Permissions issue with `Kibana_admin` role and OpenIDConnect provider

Xavier_Krantz · August 25, 2020, 10:45am

Hi there,

I am using ES Cloud and trying to setup "SSO" with OpenID Connect.

I have managed to connect my IdentityProvider (GitHub) to ElasticSearch through Auth0 (Which does the translation to provide ES with OpenID JWT).

In the end, when I log-in as a User with OpenID authentication realm:

I can not see any documents from the indices I have (filebeat-*, logs-*, metricbeat-*), which I can see when logged as SuperUser

Here are some info I get from the DevTools

GET /_security/_authenticate
{
  "username" : "xakraz@gmail.com",
  "roles" : [
    "monitoring_user",
    "machine_learning_user",
    "kibana_admin"
  ],
  "full_name" : null,
  "email" : null,
  "metadata" : {
    "oidc(iss)" : "https://MY-DOMAIN.eu.auth0.com/",
    "oidc(email)" : "xakraz@gmail.com",
    "oidc(sub)" : "github|1590399",
    "oidc(name)" : "Xavier Krantz",
    "oidc(picture)" : "https://avatars0.githubusercontent.com/u/1590399?v=4",
    "oidc(aud)" : [ REDACTED  ],
    "oidc(CUSTOM_CLAIM_1)" : [ ],
    "oidc(id_token_hint)" : "REDACTED",
    "oidc(nickname)" : "xakraz",
    "oidc(CUSTOM_CLAIM_2)" : [ ],
    "oidc(CUSTOM_CLAIM_3)" : [ ],
    "oidc(CUSTOM_CLAIM_3)" : [ ],
    "oidc(updated_at)" : "2020-08-25T10:32:41.412Z"
  },
  "enabled" : true,
  "authentication_realm" : {
    "name" : "MY_REALM",
    "type" : "oidc"
  },
  "lookup_realm" : {
    "name" : "MY_REALM",
    "type" : "oidc"
  }
}

Any idea ?

Xavier_Krantz · August 25, 2020, 3:10pm

So, PEBCAK again ...

it turns out that kibana_admin role let you "only" edit dashboards, SavedSearches, Visualizations ("SavedObjects"), access to "workspaces" or other "app" features (Logs, Monitoring, SIEM, ...) proper to Kibana.

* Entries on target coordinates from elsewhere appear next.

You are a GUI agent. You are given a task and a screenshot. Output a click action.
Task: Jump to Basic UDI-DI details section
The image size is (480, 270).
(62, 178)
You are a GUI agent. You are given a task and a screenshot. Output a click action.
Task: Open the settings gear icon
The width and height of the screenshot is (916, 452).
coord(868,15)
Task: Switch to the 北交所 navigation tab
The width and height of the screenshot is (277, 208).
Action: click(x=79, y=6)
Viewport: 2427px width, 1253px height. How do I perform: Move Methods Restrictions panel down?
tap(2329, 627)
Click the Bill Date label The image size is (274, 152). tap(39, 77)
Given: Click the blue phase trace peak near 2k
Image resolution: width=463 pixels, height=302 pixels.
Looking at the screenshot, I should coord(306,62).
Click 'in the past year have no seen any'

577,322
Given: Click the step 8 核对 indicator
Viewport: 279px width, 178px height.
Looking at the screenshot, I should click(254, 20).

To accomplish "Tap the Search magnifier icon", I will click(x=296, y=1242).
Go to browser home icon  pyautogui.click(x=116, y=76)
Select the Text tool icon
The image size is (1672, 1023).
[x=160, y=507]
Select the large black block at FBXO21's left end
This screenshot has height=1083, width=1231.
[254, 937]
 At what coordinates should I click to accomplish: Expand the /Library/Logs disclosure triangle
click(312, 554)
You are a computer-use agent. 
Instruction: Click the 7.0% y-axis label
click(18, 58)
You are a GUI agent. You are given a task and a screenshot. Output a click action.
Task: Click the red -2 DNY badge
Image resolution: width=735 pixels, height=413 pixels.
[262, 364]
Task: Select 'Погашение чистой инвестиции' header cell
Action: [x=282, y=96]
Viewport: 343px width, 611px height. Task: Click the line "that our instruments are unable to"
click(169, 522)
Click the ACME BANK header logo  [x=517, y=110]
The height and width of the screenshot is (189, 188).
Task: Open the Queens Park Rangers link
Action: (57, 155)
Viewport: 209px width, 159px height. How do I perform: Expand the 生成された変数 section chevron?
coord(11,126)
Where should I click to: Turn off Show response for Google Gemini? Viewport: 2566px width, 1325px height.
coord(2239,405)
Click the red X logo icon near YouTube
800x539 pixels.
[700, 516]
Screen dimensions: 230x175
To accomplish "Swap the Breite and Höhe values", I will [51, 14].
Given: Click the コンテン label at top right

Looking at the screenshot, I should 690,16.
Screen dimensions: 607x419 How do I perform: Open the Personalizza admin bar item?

For indices queries you need an additional role ... So I have created a basic incides_reader

/_security/role/indices_reader
{
    "cluster" : [ ],
    "indices" : [
      {
        "names" : [
          "*"
        ],
        "privileges" : [
          "view_index_metadata",
          "read_cross_cluster",
          "read"
        ],
        "field_security" : {
          "grant" : [
            "*"
          ],
          "except" : [ ]
        },
        "allow_restricted_indices" : false
      }
    ],
    "applications" : [ ],
    "run_as" : [ ],
    "metadata" : { },
    "transient_metadata" : {
      "enabled" : true
    }
 }

Without this kind of role you can not do anything out of the box, except if you are SuperUser

system · September 22, 2020, 3:10pm

This topic was automatically closed 28 days after the last reply. New replies are no longer allowed.